Along with my school friends I queried why they'd chopped off their hair and swathed themselves in cumbersome garments? Wasn't it enough that they devoted their time to prayer and teaching and never left the convent grounds? "I joined an army," one said to me, "and this is the uniform."

In fact it was the peasant dress of the age when the order was founded. Eventually it was simplified and modernised. But the nuns volunteered to live and dress that way.

When I visited Istanbul some years ago I was struck by the commonality in the great ancient religions. In the screened off areas for women in the mosques, and in the harem of the Topkapi palace, I found echoes of convent life.

Women wearing the hijab reminded me of my mother and her contemporaries covering their heads with a scarf or hat before entering church. And in the far west of Ireland I attended churches where the women entered one door and the men another. Synagogues segregate in this way and married orthodox Jewish women are obliged to cover their hair. So these are ancient traditions, their origins blurred by time.

But in some areas of the world - in too many areas - they have been taken to an extreme and used to oppress women in the modern era. Shouldn't those of us who enjoy more freedom than any women at any time in history be fighting their corner for them? I think so. And part of that fight is surely to resist the spread of these symbols of their subjugation.

I'm delighted that Home Office minister Jeremy Browne is calling for a national debate on the subject. He is particularly keen to "protect" girls from being "compelled to wear face coverings".

He queries whether it is a decision they can properly make before they are old enough to vote or to marry.

France of course has banned the burka and the niqab. In my heart I agree.

To my mind every human being is born with the right to feel the sun on their face and the wind in their hair. In too many places and in too many cultures an entire gender has been denied this. Instead girls and women can only see the world through a mesh grill across their eyes - and the world never gets to see them.

And the reason for this cruelty? They may inflame male lust. It's an insult to both sexes and a crime against women. A terrible, unforgiveable crime.

Yet I would be appalled to see an orthodox Jew stripped of his hat, a vicar robbed of his dog collar or a Sikh forced to ditch his turban and cut his hair. Does that make me anti-Islam? The answer is no. Many moderate Muslims agree with me. I am just pro the rights of women from whichever tradition.

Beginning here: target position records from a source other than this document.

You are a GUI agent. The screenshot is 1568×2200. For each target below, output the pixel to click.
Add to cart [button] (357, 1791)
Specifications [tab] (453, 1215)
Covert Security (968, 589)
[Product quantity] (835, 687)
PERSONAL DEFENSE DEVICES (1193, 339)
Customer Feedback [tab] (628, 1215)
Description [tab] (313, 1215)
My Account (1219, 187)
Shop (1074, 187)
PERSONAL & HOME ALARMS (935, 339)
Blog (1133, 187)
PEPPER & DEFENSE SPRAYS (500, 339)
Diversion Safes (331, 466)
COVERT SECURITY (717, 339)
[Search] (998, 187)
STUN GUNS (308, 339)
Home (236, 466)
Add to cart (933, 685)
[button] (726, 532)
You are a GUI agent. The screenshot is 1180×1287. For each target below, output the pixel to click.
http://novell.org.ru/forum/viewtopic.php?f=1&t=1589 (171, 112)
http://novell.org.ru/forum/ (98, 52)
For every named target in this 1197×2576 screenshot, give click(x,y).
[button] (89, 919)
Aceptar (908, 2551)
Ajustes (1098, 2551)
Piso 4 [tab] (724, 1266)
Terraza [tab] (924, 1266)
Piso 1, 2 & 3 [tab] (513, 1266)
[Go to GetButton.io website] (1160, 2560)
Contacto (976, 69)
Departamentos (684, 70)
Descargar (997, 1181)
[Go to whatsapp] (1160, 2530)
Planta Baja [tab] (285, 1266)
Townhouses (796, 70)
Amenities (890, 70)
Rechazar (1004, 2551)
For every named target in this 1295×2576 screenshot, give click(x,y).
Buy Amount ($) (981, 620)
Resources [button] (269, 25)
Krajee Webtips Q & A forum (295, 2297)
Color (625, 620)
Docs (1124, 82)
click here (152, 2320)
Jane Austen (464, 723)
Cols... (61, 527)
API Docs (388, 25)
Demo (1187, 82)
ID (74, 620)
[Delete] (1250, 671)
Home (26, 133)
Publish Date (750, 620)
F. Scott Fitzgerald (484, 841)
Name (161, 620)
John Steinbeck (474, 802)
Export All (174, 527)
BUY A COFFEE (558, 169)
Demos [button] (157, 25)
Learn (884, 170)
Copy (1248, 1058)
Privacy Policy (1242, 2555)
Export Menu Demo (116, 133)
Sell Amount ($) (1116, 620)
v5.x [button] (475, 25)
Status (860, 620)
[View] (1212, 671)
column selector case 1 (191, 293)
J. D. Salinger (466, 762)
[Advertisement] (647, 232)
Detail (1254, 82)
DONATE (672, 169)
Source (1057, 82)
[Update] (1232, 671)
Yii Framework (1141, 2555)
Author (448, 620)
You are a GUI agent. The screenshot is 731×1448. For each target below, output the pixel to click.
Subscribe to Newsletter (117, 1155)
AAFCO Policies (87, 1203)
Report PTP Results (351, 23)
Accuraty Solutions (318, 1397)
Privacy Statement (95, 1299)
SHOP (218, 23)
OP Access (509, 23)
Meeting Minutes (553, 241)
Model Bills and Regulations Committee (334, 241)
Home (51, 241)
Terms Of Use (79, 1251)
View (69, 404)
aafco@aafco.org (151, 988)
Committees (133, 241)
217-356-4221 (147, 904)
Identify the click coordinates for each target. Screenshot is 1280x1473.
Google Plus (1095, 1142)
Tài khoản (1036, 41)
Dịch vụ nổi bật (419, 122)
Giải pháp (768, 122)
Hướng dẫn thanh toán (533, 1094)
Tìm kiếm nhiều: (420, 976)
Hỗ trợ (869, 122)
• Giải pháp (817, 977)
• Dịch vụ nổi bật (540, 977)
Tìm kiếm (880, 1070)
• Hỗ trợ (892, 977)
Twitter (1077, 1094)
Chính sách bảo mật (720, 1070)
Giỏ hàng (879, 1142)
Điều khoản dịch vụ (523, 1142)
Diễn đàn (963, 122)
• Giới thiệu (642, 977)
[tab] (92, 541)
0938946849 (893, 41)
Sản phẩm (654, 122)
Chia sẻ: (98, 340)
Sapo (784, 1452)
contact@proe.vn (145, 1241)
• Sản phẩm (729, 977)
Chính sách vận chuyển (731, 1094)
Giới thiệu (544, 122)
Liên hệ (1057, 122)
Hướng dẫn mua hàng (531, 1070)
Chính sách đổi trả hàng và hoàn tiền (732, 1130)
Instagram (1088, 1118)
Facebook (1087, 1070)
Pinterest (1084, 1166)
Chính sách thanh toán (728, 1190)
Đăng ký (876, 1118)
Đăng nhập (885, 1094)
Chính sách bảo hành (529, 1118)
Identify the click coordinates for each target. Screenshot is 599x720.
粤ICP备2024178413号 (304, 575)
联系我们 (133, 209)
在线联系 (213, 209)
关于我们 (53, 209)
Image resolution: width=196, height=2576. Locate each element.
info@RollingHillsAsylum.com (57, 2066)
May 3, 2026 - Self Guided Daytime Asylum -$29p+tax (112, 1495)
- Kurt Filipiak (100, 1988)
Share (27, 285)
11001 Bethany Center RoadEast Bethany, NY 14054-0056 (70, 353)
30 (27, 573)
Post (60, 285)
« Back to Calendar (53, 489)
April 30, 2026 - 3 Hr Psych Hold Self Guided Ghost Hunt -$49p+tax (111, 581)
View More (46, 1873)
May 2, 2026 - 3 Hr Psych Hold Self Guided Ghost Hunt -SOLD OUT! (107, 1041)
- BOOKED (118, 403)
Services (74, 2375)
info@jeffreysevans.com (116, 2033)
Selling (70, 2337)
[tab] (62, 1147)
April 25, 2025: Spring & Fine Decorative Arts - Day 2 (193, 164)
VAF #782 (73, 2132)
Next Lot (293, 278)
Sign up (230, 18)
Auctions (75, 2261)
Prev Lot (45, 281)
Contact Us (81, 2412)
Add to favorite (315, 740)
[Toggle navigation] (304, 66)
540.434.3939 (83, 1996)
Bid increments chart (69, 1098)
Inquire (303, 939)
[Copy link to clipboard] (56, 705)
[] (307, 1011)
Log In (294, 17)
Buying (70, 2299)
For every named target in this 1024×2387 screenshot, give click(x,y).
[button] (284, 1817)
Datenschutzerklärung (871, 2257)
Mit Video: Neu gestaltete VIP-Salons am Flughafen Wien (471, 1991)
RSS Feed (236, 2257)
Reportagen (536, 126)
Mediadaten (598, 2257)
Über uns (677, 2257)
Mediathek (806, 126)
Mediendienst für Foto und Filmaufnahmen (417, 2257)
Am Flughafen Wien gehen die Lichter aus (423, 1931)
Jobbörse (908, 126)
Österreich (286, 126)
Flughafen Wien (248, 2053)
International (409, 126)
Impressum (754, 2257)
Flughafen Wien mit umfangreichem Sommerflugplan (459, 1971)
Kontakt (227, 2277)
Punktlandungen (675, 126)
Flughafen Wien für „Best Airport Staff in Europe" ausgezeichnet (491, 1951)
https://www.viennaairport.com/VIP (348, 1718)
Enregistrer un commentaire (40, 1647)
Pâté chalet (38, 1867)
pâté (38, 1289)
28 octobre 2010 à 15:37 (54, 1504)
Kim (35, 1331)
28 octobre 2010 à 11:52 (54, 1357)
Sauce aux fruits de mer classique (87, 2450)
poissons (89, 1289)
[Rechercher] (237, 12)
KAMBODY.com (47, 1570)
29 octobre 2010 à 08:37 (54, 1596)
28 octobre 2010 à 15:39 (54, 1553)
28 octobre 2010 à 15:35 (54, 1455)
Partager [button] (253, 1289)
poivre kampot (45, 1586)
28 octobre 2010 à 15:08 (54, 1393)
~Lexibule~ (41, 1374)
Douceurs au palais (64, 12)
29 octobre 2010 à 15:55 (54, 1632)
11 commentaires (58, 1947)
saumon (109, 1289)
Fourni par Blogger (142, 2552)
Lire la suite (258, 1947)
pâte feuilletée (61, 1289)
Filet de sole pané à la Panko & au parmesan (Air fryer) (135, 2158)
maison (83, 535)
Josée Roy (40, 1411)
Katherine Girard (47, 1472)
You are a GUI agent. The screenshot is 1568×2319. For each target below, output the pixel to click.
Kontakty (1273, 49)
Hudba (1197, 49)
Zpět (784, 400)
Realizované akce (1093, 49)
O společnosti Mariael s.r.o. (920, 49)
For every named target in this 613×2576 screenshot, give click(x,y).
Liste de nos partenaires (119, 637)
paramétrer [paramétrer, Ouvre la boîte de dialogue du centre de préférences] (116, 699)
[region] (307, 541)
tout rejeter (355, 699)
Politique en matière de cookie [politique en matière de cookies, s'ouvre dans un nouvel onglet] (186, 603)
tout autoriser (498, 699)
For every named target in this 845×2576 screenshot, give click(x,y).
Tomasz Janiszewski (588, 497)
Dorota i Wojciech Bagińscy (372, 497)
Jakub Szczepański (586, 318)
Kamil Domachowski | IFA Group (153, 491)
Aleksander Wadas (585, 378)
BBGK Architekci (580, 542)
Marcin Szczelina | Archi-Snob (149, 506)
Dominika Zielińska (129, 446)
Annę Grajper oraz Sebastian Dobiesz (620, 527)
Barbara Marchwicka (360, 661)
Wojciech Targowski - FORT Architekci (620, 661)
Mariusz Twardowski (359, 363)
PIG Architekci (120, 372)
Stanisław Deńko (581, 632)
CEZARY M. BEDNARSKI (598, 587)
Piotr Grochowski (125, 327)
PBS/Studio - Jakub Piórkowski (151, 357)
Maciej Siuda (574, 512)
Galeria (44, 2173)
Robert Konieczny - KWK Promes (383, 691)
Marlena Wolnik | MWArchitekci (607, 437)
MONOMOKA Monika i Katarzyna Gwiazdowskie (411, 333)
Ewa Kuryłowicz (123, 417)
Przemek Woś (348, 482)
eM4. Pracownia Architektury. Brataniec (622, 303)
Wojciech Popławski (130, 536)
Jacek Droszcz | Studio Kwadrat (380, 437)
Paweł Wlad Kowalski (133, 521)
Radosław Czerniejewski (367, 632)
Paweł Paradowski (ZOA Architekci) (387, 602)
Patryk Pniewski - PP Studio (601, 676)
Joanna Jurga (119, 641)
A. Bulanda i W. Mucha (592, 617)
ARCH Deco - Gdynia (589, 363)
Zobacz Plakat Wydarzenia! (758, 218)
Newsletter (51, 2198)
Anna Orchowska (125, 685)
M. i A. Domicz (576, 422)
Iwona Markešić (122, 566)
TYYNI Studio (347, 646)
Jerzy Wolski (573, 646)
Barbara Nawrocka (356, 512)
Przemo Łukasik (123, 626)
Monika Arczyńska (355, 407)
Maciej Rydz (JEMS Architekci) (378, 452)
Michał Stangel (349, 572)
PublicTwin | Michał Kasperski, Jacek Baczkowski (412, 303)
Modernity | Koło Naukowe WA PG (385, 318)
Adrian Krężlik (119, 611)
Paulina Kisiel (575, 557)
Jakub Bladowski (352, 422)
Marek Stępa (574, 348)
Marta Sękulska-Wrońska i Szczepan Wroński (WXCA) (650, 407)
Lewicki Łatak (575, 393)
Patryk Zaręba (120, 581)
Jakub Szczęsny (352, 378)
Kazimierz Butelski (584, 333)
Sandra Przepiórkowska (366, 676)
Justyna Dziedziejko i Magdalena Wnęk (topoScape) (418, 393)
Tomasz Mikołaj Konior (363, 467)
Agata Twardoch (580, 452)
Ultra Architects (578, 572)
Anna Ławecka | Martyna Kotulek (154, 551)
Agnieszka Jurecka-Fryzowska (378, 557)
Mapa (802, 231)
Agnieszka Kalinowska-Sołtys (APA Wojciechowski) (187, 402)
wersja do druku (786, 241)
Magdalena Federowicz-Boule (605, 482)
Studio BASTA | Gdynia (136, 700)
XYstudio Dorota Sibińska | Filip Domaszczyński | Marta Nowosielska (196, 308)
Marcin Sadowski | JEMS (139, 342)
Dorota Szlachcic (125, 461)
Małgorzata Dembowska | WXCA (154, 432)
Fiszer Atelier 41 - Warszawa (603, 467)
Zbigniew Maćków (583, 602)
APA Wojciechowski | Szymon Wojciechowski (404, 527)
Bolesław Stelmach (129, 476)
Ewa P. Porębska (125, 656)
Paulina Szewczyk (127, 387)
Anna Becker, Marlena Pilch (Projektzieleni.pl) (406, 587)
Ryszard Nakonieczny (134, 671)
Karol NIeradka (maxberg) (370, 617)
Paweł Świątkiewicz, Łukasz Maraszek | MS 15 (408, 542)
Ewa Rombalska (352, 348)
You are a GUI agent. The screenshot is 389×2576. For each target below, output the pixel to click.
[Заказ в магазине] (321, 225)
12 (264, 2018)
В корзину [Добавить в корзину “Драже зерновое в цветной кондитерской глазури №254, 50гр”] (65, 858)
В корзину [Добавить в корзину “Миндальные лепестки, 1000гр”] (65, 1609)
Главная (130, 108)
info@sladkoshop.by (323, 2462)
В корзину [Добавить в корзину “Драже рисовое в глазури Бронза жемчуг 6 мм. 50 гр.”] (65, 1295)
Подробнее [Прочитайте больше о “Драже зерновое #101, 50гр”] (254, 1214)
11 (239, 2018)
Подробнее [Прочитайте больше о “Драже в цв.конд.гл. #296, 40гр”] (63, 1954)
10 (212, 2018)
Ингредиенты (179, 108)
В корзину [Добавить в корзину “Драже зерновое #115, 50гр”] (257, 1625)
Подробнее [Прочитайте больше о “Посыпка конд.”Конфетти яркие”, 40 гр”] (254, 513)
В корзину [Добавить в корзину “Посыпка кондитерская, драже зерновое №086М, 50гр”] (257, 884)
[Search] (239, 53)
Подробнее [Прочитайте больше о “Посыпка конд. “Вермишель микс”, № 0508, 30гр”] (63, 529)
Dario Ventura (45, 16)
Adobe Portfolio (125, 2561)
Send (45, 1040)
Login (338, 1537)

I think some western women who adopt the niqab are conditioned by their religion or conformist in their character. I think some genuinely seek the anonymity it offers but there are less offensive ways to achieve that. Others I simply fail to understand just as I can never comprehend how some women - in the name of their culture - force their daughters into unwanted marriages or (most grievous of all) have them mutilated under the guise of circumcision.

I hear women argue for the right to wear the veil and I wish they would use their energies to give women in Saudi Arabia, Afghanistan and parts of Pakistan the right to choose to ditch it.

I worry for the health of those who live in this cloudy climate and deprive themselves of vitamin D by keeping their skin from the sun. I bet there is a measurable dip in their health as a consequence.

But what about freedom of choice? However misguided I think them to be, don't Muslim women here have the right to choose to cover their faces in public?

As the law stands they do and I hear no political will to follow in the footsteps of France. But I hope we get an open and informed debate about where boundary lines are drawn. We already have employers who insist that staff do not wear religious symbols, such as a cross, when at work.

In my youth I was taught, when dealing with the clergy, I should respect the cloth if not the man. When it comes to veiled women I prefer to respect the woman, not the cloth, absolutely not the cloth.